Однажды, восемнадцатилетним, я сидел на скамейке в Нескучном саду. Час был поздний, давно зажглись фонари, ярко зазеленив листву деревьев. Но июньское небо на западе еще светлело острой, бутылочного оттенка голубизной. На душе у меня было тревожно и радостно, я только что сдал последний экзамен в институт и думал о том увлекательном и трудном мире науки, в который мне предстояло вступить. Я смотрел прямо перед собой на куст жимолости, из которого росла тонкая, высокая осина, казалось, сама рождавшая ветер: в окружающем безмолвии только ее листочки неустанно трепетали.

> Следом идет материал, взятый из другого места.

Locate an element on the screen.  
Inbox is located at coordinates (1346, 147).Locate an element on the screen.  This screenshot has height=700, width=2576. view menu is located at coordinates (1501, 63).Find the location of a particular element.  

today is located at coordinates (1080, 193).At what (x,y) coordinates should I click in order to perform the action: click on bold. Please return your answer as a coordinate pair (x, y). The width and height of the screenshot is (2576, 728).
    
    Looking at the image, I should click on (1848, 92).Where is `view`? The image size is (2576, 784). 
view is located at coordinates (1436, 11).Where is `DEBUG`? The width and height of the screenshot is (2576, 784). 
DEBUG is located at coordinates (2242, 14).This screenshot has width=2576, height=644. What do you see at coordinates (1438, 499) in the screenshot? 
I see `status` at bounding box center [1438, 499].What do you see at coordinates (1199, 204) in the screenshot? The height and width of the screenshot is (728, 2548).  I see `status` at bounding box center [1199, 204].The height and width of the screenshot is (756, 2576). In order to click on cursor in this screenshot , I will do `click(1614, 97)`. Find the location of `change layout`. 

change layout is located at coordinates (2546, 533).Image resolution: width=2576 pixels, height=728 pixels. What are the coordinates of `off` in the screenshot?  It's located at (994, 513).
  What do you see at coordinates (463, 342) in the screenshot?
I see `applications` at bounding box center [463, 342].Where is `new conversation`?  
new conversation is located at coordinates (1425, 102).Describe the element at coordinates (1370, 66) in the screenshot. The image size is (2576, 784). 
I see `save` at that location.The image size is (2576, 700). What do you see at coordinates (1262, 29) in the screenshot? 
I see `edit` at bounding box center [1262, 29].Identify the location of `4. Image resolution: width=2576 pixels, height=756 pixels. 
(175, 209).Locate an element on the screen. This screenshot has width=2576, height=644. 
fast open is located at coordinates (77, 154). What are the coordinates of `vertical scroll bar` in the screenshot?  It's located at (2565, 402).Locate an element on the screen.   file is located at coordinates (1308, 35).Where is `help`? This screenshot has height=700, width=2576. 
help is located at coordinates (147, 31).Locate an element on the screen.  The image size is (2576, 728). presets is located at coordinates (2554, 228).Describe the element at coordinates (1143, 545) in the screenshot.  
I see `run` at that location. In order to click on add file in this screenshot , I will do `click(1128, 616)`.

И вдруг я увидал, как на бледную кору опустился огромный, с летучую мышь, мотыль и сложил крылья треугольником. Бражник немного прополз по стволу, повел усиками вправо, влево и замер. На толстой, вощаной спинке отчетливо проступали очертания черепа с черными впадинами глазниц и щелью беззубого рта.

«Мертвая голова», — равнодушно подумал я. Мне вспомнилась горячка саратовского лета, ночные бдения с фонарем, зачарованность моей тогдашней детской души. Неужто все это минуло безвозвратно, как если б было пережито не мной, а каким-то иным, безразличным мне человеком? Или ничто не минует, что пережито полной душой, и еще вернется ко мне в другую пору и в другом образе?